Friday, August 31, 2012

Can Loving Penquins Save The World?

Photo courtesy: Derek Keats/CC BY-SA 2.0

I know that penquins are just possibly the cutest things that have ever waddled upon the face of the earth; but, saving the planet by loving them...seems like a stretch to me. But, not to Francois Blanchette.

Applied mathematician Francois Blanchette of the University of California at Merced was inspired by the fluid movement of penguins huddling from the cold in the hit documentary "The March of the Penguins." Now he hopes his work will inspire others, leveraging the power of penguin-love:
Nearly everybody seems to love penguins and not enough people love math," he says. "If we use math to study penguins we could potentially teach more people to love math too!
Seeing a perfect opportunity to apply his skills, Blanchette and his partners -- Arnold Kim and Aaron Waters -- developed mathematical models of penguin huddling which demonstrate that a selfish strategy to minimize individual loss of warmth optimizes heat sharing in the penguin mass.

Initial models with simple assumptions such as constant wind and identical penguins evidenced the fluid movement of the huddle, slowly migrating to leeward as cold penguins on the outer edge seek a warmer spot away from the wind.
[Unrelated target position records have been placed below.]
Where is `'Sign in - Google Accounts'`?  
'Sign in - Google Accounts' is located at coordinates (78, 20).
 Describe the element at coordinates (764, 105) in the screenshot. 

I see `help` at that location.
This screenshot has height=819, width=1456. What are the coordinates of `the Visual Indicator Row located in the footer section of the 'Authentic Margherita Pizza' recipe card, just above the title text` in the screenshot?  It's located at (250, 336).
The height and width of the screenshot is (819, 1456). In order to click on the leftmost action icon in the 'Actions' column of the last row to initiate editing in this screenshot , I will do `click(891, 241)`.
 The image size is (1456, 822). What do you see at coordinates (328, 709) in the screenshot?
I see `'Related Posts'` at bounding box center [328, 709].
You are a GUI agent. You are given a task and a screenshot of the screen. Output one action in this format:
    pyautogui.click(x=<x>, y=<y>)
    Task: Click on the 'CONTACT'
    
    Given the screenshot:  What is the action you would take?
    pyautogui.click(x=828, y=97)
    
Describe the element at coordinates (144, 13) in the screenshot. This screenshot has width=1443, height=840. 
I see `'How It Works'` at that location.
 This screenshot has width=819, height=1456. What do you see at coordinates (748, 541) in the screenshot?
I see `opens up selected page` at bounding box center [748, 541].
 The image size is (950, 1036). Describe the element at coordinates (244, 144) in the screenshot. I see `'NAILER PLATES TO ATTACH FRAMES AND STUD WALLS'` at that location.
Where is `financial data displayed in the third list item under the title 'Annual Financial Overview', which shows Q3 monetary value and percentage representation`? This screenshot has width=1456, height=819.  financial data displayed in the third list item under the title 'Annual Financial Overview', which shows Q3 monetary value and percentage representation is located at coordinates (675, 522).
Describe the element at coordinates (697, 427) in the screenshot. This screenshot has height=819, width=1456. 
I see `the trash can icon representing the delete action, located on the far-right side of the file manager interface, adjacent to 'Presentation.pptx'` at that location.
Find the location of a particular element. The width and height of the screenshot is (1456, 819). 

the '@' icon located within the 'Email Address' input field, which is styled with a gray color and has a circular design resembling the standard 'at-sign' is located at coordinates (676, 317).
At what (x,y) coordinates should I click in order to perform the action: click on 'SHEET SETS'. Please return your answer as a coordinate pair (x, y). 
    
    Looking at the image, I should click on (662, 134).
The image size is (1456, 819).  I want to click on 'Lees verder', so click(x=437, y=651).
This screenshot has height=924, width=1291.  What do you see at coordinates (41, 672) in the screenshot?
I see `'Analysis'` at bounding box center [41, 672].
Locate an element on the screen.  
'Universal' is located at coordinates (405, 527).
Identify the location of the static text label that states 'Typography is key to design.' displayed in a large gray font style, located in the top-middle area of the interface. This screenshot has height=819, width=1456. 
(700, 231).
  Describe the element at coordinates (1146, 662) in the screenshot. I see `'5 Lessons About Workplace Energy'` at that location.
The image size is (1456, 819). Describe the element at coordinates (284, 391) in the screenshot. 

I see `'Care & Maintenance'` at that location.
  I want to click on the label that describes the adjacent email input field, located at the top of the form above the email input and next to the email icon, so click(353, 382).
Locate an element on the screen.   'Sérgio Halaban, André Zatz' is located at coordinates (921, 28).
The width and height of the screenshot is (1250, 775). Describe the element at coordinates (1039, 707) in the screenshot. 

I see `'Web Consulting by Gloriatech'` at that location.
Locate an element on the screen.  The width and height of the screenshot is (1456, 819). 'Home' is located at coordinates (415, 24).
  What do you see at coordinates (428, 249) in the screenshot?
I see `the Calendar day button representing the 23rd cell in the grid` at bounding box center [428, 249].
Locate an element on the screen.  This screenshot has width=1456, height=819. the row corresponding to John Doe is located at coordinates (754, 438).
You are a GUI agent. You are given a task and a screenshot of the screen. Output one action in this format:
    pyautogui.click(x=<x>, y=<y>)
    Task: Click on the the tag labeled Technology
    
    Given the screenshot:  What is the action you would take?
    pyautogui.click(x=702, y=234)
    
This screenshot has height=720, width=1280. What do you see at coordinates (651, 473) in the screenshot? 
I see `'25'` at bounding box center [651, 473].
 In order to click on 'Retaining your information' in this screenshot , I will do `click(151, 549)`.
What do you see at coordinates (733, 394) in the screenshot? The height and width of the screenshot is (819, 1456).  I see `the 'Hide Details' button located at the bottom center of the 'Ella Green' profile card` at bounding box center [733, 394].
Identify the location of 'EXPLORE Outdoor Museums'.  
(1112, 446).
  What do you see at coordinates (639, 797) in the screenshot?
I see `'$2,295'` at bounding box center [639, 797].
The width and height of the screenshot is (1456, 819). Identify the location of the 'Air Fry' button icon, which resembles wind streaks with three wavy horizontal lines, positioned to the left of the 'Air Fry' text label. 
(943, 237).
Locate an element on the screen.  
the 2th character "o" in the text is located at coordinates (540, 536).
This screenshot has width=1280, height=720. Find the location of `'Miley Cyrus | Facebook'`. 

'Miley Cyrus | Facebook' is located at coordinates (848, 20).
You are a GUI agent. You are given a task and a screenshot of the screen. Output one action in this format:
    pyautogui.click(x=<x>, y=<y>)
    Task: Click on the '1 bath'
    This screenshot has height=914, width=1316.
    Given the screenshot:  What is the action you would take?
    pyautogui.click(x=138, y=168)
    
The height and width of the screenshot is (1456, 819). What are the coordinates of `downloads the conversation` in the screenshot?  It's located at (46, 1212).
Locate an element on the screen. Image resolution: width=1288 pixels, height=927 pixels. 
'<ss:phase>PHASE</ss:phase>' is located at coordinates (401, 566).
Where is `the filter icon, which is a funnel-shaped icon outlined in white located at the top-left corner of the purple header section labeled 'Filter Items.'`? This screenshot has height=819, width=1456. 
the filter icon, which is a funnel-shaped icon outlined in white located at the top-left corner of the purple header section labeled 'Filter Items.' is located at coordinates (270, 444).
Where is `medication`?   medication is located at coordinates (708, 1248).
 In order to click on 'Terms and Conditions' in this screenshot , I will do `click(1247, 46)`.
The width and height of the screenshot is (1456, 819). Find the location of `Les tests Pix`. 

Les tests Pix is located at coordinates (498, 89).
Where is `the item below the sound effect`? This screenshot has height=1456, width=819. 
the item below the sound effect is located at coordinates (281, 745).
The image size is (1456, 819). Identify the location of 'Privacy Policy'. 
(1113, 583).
But these simple assumptions evolved a longer, narrower huddle than is typically seen in nature.

Adjusting the variables a bit to account for wind eddies and penguin variations resulted in that rewarding "Eureka" sensation, the moment when a mathematician knows their work is correct because it "fits" -- in this case fitting the shapes and flows Blanchette has seen on film.

As is common with a Eureka moment, Blanchette found the awe and amazement that scientists seek when studying nature. Blanchette describes the new insight his models triggered: "Even if penguins are only selfish, only trying to find the best spot for themselves and not thinking about their community, there is still equality in the amount of time that each penguin spends exposed to the wind." Blanchette further notes that the animals-alone-against-nature aspect may be critical: "A penguin huddle is a self-sufficient system in which the animals rely on each other for shelter, and I think that is what makes it fair. If you have some kind of obstacle, like a wall, then I think it would stop being fair."

Blanchette's hope to inspire future mathematicians must not be in vain. These types of mathematical models, accounting for a large range of variables while predicting behavior observed in nature, will be critical in measuring, predicting, and reacting to global climate change as well as for managing a wide array of complex interactions between mankind and our planet's ecosystems.

Blanchette's research has been published in PlosOne: "Modeling Huddling Penguins".